What you will do - Beginning with the line that holds "Given: Select Active Users in Audience menu", retype the rest of the listing exactly, last line included.

- - - -

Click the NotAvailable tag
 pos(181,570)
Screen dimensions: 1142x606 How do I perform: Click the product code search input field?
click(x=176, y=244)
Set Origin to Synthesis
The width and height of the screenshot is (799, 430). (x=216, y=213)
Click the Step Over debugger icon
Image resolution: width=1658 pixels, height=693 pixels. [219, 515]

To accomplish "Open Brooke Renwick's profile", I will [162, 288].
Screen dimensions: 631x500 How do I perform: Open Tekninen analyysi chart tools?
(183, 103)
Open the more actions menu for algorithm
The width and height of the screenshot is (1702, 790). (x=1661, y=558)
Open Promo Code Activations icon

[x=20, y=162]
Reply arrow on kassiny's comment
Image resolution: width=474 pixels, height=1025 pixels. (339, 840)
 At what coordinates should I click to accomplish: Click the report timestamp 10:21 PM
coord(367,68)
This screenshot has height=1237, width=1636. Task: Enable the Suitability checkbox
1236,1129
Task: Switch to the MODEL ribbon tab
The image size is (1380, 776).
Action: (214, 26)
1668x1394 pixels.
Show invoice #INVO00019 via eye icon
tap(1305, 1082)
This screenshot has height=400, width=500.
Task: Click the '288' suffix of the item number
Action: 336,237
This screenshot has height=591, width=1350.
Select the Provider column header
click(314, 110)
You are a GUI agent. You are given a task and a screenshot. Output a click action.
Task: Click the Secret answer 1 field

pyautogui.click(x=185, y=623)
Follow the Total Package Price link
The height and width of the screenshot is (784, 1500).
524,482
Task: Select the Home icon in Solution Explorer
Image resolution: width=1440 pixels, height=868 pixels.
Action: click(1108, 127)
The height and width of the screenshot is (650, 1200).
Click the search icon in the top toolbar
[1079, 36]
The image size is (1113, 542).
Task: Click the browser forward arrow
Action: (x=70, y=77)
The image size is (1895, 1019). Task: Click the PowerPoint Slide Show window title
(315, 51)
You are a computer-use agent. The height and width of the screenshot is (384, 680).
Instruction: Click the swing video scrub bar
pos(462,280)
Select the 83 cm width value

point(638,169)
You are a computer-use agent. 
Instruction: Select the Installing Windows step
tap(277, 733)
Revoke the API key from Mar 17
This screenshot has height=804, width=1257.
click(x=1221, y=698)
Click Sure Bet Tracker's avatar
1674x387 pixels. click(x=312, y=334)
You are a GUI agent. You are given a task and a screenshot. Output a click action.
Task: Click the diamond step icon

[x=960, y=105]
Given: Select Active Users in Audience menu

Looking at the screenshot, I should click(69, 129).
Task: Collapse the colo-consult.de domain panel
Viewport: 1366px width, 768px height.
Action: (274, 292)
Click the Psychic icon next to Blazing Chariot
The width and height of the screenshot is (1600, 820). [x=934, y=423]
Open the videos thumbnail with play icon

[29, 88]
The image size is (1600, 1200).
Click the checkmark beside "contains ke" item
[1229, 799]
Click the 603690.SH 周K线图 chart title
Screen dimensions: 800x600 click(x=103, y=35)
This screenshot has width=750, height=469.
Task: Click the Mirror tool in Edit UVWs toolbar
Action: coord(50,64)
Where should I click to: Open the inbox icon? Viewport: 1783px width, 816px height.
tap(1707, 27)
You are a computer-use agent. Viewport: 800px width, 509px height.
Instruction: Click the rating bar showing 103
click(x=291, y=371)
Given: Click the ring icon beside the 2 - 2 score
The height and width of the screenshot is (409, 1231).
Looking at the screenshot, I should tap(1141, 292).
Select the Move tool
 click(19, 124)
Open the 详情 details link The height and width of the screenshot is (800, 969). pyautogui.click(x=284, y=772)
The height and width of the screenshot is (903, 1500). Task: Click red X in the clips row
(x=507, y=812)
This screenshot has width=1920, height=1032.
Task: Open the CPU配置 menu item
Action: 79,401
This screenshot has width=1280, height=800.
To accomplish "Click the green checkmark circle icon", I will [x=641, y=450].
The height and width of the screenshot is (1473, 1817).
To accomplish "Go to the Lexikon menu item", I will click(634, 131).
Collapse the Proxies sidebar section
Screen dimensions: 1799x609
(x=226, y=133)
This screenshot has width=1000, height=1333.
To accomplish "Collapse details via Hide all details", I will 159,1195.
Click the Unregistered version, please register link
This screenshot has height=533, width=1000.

- - - -

Expected answer -
Given: Select Active Users in Audience menu

Looking at the screenshot, I should click(69, 129).
Task: Collapse the colo-consult.de domain panel
Viewport: 1366px width, 768px height.
Action: (274, 292)
Click the Psychic icon next to Blazing Chariot
The width and height of the screenshot is (1600, 820). [x=934, y=423]
Open the videos thumbnail with play icon

[29, 88]
The image size is (1600, 1200).
Click the checkmark beside "contains ke" item
[1229, 799]
Click the 603690.SH 周K线图 chart title
Screen dimensions: 800x600 click(x=103, y=35)
This screenshot has width=750, height=469.
Task: Click the Mirror tool in Edit UVWs toolbar
Action: coord(50,64)
Where should I click to: Open the inbox icon? Viewport: 1783px width, 816px height.
tap(1707, 27)
You are a computer-use agent. Viewport: 800px width, 509px height.
Instruction: Click the rating bar showing 103
click(x=291, y=371)
Given: Click the ring icon beside the 2 - 2 score
The height and width of the screenshot is (409, 1231).
Looking at the screenshot, I should tap(1141, 292).
Select the Move tool
 click(19, 124)
Open the 详情 details link The height and width of the screenshot is (800, 969). pyautogui.click(x=284, y=772)
The height and width of the screenshot is (903, 1500). Task: Click red X in the clips row
(x=507, y=812)
This screenshot has width=1920, height=1032.
Task: Open the CPU配置 menu item
Action: 79,401
This screenshot has width=1280, height=800.
To accomplish "Click the green checkmark circle icon", I will [x=641, y=450].
The height and width of the screenshot is (1473, 1817).
To accomplish "Go to the Lexikon menu item", I will click(634, 131).
Collapse the Proxies sidebar section
Screen dimensions: 1799x609
(x=226, y=133)
This screenshot has width=1000, height=1333.
To accomplish "Collapse details via Hide all details", I will 159,1195.
Click the Unregistered version, please register link
This screenshot has height=533, width=1000.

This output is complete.